The principal keepers of the Belinskian-Chemyshevskian flame in the 1880s were the facile and prolific Populist hack Alexander Skabichevsky (1838-1910) and the more serious political thinker and journalist Nikolai Mikhailovsky (1842-1904). Because of their doctrinaire differences with the Russian Marxists and with Lenin, these men are styled "Populist critics" in Soviet literary histories and reference books and are denied the adulation accorded their predecessors of the 1860s, who are now described as "Revolutionary Democrats." But in actual fact, Skabichevsky and, to a lesser degree, Mikhailovsky form an important bridge between the utilitarians of the sixties and Russian Marxist criticism, both before and after the October Revolution.
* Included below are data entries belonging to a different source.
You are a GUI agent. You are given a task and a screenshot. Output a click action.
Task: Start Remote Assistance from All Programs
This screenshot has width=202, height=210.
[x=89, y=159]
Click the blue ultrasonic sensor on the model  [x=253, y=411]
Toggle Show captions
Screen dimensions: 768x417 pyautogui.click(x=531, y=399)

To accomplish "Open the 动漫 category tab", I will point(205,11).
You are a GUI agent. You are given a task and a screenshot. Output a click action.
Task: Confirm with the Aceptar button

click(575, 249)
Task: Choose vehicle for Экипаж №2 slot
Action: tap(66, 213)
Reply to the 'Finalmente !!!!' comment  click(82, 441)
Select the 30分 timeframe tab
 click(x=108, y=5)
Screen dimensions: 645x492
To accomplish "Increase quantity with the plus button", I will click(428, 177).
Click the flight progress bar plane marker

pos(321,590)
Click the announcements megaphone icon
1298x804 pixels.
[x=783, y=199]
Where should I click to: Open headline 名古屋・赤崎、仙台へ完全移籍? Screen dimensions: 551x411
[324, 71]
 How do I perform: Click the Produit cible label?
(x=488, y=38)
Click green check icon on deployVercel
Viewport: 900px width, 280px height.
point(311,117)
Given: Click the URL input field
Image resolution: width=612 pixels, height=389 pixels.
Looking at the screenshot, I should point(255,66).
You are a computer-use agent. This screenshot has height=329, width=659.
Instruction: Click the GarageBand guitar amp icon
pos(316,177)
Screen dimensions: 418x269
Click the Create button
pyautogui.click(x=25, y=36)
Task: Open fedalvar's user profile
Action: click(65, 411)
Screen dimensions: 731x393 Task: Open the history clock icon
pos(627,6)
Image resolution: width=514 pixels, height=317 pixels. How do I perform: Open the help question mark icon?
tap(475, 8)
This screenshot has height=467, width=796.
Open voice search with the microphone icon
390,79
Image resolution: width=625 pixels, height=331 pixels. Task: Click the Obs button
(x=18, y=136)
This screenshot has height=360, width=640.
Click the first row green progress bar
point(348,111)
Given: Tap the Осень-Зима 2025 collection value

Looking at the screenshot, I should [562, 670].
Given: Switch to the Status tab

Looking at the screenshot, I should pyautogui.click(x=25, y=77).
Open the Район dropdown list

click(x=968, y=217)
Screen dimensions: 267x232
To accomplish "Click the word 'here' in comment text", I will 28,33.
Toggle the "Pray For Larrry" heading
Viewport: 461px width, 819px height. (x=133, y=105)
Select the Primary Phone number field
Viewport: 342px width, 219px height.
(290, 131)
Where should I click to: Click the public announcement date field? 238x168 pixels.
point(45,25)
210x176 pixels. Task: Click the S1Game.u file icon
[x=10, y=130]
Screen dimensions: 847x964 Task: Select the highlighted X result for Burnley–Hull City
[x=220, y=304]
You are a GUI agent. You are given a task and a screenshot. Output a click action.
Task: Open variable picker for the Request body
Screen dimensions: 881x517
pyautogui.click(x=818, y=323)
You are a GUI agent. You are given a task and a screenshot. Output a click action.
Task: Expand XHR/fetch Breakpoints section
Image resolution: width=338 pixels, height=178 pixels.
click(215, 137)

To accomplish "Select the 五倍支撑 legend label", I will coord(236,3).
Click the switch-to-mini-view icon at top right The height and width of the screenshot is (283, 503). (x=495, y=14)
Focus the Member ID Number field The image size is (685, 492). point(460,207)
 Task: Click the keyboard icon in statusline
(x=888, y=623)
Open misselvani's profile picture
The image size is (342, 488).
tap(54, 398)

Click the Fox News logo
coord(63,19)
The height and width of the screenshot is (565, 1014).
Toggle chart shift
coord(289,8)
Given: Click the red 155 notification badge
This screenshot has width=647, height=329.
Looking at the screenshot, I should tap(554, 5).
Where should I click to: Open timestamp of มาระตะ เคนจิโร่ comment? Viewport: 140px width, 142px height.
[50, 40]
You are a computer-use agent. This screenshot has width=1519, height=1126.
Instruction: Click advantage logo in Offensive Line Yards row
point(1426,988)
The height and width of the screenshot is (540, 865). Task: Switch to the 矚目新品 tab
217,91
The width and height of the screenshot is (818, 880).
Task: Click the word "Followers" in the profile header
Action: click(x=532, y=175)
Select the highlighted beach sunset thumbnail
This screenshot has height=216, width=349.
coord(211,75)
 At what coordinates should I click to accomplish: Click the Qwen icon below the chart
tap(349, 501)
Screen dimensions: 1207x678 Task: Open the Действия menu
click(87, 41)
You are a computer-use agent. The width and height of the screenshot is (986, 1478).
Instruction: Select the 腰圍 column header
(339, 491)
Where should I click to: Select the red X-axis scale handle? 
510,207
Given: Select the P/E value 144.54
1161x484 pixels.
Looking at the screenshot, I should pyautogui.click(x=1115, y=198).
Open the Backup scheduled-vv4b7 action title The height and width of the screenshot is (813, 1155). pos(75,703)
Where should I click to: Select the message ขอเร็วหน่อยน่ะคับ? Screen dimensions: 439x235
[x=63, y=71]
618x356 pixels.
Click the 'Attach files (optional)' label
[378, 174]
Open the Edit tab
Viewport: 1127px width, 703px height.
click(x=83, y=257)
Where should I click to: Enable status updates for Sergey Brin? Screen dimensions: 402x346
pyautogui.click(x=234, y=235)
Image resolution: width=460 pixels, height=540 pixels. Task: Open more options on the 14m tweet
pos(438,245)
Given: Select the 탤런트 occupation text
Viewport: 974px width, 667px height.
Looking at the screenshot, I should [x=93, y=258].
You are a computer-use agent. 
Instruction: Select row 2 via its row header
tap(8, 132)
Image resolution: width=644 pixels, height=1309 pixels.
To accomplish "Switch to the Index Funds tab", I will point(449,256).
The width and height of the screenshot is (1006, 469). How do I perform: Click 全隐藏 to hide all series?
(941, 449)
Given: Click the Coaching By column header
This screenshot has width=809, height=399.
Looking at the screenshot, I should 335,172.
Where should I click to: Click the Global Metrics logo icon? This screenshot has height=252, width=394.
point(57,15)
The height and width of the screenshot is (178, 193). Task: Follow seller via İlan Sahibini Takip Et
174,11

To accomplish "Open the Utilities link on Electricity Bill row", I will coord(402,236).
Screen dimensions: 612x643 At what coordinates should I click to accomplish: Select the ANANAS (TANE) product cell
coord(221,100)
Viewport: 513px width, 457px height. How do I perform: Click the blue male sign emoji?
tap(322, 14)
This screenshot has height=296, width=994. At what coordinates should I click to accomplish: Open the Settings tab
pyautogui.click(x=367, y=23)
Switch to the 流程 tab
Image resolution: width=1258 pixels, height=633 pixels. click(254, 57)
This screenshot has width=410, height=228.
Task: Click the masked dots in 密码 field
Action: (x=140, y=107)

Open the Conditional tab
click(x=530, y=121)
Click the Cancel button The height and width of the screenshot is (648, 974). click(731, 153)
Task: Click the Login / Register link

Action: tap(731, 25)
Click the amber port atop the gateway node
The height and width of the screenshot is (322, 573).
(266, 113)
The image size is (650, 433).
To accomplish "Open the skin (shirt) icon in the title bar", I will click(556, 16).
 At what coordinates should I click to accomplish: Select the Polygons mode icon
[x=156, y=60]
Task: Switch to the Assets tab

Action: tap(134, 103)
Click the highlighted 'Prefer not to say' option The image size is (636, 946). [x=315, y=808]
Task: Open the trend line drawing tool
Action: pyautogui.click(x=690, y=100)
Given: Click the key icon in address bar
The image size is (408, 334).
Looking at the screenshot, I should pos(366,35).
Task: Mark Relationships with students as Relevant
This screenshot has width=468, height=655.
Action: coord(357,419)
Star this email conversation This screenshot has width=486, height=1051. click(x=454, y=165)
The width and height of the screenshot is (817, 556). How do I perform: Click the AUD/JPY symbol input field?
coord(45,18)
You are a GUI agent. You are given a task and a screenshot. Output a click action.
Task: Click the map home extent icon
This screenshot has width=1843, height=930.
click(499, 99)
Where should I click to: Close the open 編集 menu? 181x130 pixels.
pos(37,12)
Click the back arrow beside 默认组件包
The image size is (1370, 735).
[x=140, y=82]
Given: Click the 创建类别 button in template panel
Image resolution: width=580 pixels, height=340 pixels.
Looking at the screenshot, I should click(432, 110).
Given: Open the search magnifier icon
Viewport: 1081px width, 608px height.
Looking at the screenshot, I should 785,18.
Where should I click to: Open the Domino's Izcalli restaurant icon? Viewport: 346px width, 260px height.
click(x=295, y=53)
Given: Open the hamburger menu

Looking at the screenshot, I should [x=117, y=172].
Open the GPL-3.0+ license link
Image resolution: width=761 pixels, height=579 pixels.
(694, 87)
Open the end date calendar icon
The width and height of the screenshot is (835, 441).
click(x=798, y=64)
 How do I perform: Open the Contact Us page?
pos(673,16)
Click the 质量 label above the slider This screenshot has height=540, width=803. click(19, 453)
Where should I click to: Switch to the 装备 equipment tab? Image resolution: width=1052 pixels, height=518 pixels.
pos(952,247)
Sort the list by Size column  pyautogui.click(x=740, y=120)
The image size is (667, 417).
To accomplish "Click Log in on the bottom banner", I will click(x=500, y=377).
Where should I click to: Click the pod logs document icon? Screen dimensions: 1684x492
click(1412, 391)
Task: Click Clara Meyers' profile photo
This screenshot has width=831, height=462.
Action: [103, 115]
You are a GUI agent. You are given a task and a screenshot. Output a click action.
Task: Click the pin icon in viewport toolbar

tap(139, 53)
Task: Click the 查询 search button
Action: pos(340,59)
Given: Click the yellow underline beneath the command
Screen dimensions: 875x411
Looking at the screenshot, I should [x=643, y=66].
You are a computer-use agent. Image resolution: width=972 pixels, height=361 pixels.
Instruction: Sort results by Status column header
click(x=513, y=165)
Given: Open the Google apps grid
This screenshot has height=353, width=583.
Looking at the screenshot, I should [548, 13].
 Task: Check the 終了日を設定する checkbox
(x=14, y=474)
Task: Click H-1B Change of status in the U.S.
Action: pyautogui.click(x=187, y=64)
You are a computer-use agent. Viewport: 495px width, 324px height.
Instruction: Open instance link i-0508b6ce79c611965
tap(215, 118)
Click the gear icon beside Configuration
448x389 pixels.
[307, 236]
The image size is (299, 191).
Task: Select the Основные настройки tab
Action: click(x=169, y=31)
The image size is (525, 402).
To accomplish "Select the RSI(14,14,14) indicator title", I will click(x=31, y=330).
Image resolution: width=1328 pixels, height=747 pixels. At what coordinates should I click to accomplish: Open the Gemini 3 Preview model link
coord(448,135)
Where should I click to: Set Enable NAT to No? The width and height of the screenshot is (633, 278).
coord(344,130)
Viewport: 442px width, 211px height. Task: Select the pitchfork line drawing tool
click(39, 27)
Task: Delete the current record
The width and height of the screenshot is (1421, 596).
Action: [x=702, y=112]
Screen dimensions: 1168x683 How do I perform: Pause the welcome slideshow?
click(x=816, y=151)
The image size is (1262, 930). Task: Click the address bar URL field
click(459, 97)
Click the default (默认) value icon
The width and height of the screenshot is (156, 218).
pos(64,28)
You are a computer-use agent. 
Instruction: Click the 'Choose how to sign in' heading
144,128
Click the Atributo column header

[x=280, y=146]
Reading Skabichevsky's sarcastic articles on War and Peace and Anna Karenina, with their sneers at Tolstoy's lack of social awareness and purpose and their insistence that a few changes in the political system could instantly solve all of Anna's and Vronsky's emotional problems, today's Soviet readers should have an overwhelming sense of deja vu: this is exactly the tone, the method and the literary ethics of all those denunciatory articles that they have been reading for the last five decades about Anna Akhmatova, Boris Pasternak, Alexander Solzhenitsyn and so many others. And, since the main source of Soviet-Marxist aesthetics is Chernyshevsky and his various successors rather than anything Marx or Engels ever wrote, the similarities have logical and obvious causes.